» EXERCISE DIRECTIONS
Filter the data below for the string "computer" and copy each matching line.

━━ EXTRACTED DATA

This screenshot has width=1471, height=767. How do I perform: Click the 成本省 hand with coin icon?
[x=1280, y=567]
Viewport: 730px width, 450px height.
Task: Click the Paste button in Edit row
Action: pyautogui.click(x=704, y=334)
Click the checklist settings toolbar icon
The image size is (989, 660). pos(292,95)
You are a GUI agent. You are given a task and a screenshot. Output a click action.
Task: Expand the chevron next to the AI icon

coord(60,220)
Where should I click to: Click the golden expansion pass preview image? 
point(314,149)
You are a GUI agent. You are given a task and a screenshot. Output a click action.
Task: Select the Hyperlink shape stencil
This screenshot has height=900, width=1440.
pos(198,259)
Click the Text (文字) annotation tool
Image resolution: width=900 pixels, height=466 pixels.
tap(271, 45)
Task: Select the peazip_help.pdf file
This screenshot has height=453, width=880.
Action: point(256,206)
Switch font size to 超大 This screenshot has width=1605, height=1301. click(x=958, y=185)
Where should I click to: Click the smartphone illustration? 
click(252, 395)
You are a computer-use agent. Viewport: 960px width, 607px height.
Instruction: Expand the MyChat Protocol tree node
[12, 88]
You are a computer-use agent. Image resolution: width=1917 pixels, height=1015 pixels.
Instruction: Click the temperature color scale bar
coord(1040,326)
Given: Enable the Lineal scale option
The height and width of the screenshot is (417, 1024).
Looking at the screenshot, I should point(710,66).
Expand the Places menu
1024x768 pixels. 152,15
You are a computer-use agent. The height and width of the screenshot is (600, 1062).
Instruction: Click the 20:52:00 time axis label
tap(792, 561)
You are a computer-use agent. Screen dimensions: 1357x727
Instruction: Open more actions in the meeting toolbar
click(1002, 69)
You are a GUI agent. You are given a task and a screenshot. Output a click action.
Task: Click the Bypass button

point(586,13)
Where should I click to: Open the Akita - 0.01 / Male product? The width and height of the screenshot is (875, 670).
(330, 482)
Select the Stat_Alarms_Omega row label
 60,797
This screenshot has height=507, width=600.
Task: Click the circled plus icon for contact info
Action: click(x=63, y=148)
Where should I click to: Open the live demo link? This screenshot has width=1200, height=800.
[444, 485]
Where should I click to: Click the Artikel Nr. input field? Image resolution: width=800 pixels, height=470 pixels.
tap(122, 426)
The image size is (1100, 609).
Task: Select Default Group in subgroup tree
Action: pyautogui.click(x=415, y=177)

━━━━

» SOLVED EXERCISE
You are a computer-use agent. Viewport: 960px width, 607px height.
You are a computer-use agent. Image resolution: width=1917 pixels, height=1015 pixels.
You are a computer-use agent. The height and width of the screenshot is (600, 1062).
You are a computer-use agent. Screen dimensions: 1357x727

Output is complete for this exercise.